第140回 平成29年(2017年)3月11日掲載




コハクチョウ


  この冬も、県内各地にコハクチョウが飛来した。比較的珍しいこととして、さいたま市内の住宅や学校に囲まれた小さな沼にも、1羽舞い降りた。日本海側の大雪が連日報道された1月末ごろのことである。 
 この沼にコハクチョウが訪れたのは、私の記録によれば、2001年12月以来、ほぼ15年ぶり。その時は、まだ幼い1羽が親とはぐれて飛来し、数日後に姿を消した。

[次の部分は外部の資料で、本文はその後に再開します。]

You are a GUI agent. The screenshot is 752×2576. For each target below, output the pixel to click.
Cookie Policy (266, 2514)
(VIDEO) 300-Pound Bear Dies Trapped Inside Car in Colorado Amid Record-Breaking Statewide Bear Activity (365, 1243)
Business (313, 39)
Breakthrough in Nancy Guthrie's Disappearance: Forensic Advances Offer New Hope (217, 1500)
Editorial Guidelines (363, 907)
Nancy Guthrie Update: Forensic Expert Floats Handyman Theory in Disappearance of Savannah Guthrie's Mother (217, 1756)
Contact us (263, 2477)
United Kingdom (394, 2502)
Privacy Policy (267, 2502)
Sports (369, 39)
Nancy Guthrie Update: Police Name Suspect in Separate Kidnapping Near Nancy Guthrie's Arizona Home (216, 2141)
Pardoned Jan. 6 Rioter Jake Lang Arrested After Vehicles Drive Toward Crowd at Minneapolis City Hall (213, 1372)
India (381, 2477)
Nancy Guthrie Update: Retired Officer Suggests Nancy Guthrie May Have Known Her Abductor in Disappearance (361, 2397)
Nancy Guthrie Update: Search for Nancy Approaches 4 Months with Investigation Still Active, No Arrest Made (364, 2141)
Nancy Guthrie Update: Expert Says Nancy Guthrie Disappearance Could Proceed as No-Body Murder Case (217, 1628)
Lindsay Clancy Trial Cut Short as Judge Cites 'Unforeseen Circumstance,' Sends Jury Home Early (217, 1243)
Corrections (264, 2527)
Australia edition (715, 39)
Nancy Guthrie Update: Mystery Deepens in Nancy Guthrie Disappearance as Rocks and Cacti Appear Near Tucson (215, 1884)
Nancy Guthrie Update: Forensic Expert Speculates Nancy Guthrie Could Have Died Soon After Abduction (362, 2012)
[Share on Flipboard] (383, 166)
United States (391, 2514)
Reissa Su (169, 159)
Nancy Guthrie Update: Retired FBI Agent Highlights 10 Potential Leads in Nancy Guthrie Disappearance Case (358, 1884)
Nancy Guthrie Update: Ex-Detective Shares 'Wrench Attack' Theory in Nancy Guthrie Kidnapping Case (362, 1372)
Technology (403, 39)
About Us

 今回は成鳥。人々の注目を集めながら、水底に首を伸ばして、自分で餌を採っている。
 それが時々見えなくなる。どこに行っているのかと気にしていたら、なんと、私の野鳥観察地のひとつ、さいたま市から戸田市などにひろがる彩湖で、力強く羽ばたいていた=写真=。どうやら彩湖と沼を行き来しているようだ。
 それ以来、沼の遊歩道を通ることの多い家人と、「今日は見えなかった」「うん、彩湖にいた」などと情報交換する日々が続いた。1羽のコハクチョウが、私たちだけではなく、多くの人たちの楽しみになった。「あれは天然ものですか」と尋ねられ、「自然に飛来したコハクチョウです」と話したこともある。「天然もの」とは面白い表現だが、言いたい意味はよくわかる。
 姿を見かけなくなったのは、春が近づいた2月末頃。1ヵ月ほどの滞在だった。無事に元の群れに合流し、北国に旅立ったものと思っている。
 3月14日火曜日の朝、今年初めて、ヒバリのまだ短い歌を聞いた。